# Seb Toots Street Edit



## Flee21

I'm sure most of you have already seen this but I just saw it a day or two ago. Dude kills it!!!

(not sure how to embed videos hopefully someone can help me)

SebToots street edit 2014 on Vimeo


----------



## NWBoarder

Here ya go



Flee21 said:


> I'm sure most of you have already seen this but I just saw it a day or two ago. Dude kills it!!!
> 
> (not sure how to embed videos hopefully someone can help me)


----------



## camfong

I thought his B Roll was just as dope or even better

http://vimeo.com/95318681


----------



## davidj

Geez, this guy is AMAZING! 

What board does he ride? I've got to get that board... will help me ride more like him, ya think?


----------



## camfong

davidj said:


> Geez, this guy is AMAZING!
> 
> What board does he ride? I've got to get that board... will help me ride more like him, ya think?


Can't tell if your being sarcastic, internet is difficult these days 

Buck Up Snowboard | Men's Park & Pipe Snowboards | Ride Snowboards 2013-2014

Revolt Sebastian Toutant Pro Model | Men's All Mountain Freestyle/Park & Pipe Snowboard Bindings | Ride Snowboards 2013-2014


----------



## davidj

camfong said:


> Can't tell if your being sarcastic...


Yeah, I was poking fun at myself... bet Seb can do more with a 2x10 than I can with my favorite board. That said, thanks for the links, it's nice to know what board and bindings work for him (and that kind of riding).


----------



## larrytbull

Pretty Awesome.
Just wish these guys would wear Helmets. I get street cred and all but I am trying to teach my son to always wear a helmet (and pads) while doing park all these videos by pros without helmets on don't reinforce that. 
(sorry for the rant)


----------



## Flee21

Thanks NW! 

That B Roll video is sick too. Guy has crazy talent.


----------



## camfong

larrytbull said:


> Pretty Awesome.
> Just wish these guys would wear Helmets. I get street cred and all but I am trying to teach my son to always wear a helmet (and pads) while doing park all these videos by pros without helmets on don't reinforce that.
> (sorry for the rant)



Crazy! How old is your son? I'm only 16, but man I would never dare to not wear a helmet, took a bail in the park a couple years ago and split my helmet right up the middle, if I wasn't wearing I woulda been mush!


----------



## tokyo_dom

larrytbull said:


> Pretty Awesome.
> Just wish these guys would wear Helmets. I get street cred and all but I am trying to teach my son to always wear a helmet (and pads) while doing park all these videos by pros without helmets on don't reinforce that.
> (sorry for the rant)


QFT. 
Wearing a helmet should be a personal choice, yes, i dont want to infringe on your rights, but the pro's are being looked at as idols for youngsters, and they probably should be wearing protection when doing the bigger jumps, and definitely on street edits, where metal and concrete are in the mix.


----------



## slyder

larrytbull said:


> Pretty Awesome.

> [Records shown]

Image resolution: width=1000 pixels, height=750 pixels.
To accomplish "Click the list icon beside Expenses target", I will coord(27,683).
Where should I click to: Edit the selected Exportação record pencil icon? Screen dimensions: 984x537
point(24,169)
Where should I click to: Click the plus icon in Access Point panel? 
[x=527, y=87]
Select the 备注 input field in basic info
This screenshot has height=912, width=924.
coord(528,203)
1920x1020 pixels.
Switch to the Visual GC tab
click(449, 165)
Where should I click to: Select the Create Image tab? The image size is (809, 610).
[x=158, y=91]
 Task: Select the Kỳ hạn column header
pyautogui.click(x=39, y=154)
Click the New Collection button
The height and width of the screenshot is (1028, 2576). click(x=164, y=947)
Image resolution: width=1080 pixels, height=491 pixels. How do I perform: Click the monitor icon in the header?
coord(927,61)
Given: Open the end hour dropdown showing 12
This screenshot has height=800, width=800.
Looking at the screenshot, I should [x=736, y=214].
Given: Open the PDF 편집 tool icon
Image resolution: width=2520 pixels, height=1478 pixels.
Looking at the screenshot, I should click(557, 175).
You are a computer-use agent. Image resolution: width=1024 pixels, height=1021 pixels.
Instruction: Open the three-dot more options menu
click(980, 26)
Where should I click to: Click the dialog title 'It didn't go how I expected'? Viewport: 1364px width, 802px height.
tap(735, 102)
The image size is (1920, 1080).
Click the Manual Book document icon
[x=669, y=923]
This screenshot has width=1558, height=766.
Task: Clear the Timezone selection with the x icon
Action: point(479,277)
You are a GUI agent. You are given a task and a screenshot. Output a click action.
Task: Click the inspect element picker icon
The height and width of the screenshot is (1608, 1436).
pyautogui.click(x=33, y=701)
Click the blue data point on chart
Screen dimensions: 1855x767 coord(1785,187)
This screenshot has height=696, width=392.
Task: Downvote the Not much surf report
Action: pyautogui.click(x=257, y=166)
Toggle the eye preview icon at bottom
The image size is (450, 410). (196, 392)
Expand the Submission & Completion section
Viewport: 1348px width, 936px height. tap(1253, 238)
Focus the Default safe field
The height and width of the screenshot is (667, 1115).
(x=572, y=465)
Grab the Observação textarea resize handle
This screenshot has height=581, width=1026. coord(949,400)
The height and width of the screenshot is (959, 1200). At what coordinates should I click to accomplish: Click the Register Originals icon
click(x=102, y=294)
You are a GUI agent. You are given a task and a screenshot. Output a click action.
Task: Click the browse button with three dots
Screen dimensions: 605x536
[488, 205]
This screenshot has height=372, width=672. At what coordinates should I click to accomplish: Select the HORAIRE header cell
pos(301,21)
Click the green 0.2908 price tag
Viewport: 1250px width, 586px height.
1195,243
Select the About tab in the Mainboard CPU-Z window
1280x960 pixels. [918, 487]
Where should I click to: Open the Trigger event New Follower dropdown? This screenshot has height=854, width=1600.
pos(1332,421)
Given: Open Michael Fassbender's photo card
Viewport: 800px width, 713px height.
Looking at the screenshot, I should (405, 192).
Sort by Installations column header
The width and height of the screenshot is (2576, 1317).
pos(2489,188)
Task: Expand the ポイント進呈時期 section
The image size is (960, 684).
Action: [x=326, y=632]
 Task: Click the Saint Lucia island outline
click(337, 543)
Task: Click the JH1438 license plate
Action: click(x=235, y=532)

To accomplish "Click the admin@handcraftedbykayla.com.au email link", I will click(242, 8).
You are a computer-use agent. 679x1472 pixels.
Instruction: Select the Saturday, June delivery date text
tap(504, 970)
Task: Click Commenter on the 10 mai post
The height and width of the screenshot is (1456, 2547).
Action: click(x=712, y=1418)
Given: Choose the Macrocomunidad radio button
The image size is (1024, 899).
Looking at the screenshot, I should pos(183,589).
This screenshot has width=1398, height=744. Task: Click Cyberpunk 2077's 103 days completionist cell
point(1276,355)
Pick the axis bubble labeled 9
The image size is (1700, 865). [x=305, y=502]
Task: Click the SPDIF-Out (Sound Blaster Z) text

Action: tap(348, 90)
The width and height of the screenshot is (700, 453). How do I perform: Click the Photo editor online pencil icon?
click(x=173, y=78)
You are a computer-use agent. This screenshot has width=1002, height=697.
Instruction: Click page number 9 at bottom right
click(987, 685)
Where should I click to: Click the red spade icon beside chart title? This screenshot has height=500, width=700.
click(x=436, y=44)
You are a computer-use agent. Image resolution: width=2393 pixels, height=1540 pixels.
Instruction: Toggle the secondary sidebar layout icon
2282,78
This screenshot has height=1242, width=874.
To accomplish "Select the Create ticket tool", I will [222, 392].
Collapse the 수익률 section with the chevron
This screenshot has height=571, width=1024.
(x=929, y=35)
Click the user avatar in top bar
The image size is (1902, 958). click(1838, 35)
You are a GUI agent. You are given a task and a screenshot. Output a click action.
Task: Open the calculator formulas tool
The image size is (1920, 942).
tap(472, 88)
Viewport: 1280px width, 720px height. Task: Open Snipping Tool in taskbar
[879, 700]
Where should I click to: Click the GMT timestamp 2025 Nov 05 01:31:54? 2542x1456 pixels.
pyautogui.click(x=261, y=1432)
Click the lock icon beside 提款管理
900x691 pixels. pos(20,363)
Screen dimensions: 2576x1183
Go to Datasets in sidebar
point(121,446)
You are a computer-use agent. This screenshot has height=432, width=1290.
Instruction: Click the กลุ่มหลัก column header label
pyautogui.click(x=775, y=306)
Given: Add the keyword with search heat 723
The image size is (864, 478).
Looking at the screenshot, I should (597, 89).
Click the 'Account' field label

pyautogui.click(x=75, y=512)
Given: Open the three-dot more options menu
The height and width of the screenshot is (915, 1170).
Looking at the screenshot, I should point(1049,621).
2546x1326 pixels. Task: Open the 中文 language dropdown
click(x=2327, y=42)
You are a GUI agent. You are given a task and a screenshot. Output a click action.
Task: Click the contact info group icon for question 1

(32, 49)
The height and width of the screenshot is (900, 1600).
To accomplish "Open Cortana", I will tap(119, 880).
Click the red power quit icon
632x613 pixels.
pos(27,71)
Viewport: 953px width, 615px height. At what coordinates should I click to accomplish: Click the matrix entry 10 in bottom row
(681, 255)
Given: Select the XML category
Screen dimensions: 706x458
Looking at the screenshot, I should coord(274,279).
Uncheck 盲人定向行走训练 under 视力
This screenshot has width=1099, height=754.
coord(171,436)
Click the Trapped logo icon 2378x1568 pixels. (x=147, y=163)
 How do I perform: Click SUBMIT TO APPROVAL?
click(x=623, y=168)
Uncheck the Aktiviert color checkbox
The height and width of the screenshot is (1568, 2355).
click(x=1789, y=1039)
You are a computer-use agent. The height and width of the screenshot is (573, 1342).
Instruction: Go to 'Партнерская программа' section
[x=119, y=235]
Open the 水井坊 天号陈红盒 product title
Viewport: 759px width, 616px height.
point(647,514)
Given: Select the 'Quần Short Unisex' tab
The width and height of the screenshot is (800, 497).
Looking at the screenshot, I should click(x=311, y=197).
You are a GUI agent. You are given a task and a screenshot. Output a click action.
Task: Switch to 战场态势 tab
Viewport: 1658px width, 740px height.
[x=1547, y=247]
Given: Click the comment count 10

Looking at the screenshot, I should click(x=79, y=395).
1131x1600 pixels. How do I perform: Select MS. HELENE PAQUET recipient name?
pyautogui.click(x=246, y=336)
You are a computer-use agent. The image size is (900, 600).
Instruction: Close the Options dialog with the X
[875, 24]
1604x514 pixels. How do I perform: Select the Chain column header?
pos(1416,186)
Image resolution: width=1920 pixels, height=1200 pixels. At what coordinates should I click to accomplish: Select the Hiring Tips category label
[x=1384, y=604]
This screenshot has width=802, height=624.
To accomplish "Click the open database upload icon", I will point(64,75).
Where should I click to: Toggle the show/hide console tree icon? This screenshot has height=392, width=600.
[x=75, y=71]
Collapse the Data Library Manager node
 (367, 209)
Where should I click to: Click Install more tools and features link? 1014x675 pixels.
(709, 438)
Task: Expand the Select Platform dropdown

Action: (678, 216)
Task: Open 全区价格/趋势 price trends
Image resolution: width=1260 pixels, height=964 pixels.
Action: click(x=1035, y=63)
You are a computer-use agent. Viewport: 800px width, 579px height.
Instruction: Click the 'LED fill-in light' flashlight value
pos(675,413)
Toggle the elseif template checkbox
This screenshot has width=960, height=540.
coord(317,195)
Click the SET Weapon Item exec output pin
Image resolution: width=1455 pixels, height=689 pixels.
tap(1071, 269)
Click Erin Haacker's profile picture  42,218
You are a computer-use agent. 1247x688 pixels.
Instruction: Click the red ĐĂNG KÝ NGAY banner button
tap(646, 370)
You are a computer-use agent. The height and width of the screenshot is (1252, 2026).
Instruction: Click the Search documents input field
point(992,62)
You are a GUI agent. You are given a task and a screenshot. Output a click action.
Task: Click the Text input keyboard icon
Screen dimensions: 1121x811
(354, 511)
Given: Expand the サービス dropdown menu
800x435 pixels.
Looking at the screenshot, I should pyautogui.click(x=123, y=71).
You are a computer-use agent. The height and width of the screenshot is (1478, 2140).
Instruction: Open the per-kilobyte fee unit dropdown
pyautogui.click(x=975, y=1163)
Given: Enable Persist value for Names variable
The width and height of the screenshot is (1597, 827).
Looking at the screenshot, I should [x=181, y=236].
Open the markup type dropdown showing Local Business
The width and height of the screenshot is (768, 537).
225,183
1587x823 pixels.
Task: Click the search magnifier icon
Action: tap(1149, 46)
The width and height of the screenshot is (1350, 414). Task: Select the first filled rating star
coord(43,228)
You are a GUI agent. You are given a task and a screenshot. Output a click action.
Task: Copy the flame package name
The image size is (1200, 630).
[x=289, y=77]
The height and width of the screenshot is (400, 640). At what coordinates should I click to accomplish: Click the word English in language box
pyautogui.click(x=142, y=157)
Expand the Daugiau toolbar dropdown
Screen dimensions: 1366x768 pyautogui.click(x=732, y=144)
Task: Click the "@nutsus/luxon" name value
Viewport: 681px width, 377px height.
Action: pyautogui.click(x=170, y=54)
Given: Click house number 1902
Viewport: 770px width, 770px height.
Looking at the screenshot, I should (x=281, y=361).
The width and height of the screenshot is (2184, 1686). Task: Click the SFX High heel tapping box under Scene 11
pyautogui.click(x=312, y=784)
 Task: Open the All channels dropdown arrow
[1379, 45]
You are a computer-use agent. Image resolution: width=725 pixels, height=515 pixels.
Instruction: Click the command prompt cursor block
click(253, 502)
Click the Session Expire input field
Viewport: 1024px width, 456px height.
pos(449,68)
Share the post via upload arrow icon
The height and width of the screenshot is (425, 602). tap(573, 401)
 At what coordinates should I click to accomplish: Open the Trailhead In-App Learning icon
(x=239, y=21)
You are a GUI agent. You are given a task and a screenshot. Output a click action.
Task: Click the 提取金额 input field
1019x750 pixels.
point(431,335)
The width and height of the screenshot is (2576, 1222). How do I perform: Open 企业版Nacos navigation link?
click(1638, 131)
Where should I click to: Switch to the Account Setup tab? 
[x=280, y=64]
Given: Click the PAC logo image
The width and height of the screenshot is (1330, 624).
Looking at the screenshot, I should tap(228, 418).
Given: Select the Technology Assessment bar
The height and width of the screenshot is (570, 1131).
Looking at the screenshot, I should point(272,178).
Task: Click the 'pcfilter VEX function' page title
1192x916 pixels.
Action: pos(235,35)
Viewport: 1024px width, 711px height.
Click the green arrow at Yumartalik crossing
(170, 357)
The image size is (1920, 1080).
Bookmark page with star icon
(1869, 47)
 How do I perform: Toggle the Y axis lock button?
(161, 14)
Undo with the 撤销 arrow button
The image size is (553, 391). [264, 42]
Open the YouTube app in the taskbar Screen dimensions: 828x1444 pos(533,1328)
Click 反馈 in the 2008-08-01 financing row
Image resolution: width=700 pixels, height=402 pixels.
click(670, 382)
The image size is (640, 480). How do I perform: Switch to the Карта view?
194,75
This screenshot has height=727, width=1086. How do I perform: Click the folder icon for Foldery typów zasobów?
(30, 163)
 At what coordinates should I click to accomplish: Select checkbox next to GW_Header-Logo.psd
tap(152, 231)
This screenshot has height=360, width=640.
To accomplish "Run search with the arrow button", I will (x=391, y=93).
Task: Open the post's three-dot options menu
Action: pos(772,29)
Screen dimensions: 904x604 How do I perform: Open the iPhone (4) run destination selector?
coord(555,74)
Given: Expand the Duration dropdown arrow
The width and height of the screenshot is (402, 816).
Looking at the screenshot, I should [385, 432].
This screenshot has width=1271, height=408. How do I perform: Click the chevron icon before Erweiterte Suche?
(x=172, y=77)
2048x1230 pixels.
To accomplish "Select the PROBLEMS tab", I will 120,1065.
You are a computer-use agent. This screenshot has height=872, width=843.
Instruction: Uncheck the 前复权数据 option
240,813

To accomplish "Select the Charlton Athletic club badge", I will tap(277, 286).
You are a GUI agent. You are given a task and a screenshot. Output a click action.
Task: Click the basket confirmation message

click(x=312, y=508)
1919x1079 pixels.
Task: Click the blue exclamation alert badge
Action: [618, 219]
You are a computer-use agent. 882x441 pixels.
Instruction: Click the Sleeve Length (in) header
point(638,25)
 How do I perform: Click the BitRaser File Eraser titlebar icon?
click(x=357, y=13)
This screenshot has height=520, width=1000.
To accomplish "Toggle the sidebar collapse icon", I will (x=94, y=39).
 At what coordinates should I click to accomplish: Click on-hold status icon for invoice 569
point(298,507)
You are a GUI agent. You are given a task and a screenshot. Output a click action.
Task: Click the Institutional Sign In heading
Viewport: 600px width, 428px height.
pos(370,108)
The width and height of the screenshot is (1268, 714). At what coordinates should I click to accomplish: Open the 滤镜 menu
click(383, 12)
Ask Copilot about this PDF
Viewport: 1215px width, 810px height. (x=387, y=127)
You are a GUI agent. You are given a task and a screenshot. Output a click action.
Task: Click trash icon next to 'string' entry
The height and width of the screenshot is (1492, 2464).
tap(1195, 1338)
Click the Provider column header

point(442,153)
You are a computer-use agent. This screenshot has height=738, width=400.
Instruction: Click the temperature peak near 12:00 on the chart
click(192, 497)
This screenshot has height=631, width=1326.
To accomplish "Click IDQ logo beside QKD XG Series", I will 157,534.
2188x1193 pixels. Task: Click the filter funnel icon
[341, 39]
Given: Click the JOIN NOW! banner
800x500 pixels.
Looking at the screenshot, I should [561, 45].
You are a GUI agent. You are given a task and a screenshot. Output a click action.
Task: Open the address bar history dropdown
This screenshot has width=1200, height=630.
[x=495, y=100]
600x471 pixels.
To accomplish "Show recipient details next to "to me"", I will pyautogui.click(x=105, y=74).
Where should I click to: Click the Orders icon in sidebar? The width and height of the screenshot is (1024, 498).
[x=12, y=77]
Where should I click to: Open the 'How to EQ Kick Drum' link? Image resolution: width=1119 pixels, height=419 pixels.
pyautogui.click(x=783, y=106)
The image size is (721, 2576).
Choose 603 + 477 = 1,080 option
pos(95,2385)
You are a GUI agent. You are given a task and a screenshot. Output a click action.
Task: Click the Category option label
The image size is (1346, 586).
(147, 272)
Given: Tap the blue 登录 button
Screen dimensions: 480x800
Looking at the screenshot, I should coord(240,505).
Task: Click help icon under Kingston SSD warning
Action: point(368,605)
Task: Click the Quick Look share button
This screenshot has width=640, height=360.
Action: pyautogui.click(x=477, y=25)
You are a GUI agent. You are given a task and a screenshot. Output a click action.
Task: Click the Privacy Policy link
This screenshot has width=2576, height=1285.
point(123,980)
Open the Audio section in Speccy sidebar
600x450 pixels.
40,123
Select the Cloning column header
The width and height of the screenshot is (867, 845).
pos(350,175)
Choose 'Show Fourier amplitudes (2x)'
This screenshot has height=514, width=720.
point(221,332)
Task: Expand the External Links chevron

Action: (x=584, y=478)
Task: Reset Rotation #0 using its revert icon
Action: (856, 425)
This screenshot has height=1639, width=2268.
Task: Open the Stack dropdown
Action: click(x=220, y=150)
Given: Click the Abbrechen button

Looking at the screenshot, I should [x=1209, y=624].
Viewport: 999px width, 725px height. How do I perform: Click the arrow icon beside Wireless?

> [Short task 1] In the forum thread about the Seb Toots street edit, retype the passage from "Crazy! How old" up to and including "woulda been mush!".
> [Short task 2] Rewrite the paragraph beginning "Wearing a helmet should be a personal choice" from the Seb Toots thread in a shorter form that keeps its main points.

> [Written answer 1]
Crazy! How old is your son? I'm only 16, but man I would never dare to not wear a helmet, took a bail in the park a couple years ago and split my helmet right up the middle, if I wasn't wearing I woulda been mush!

> [Written answer 2] Helmet use should be a personal choice, and the writer does not want to infringe on anyone's rights. However, youngsters look up to pros as idols. Pros should therefore probably wear protection on bigger jumps, and definitely on street edits, where metal and concrete are involved.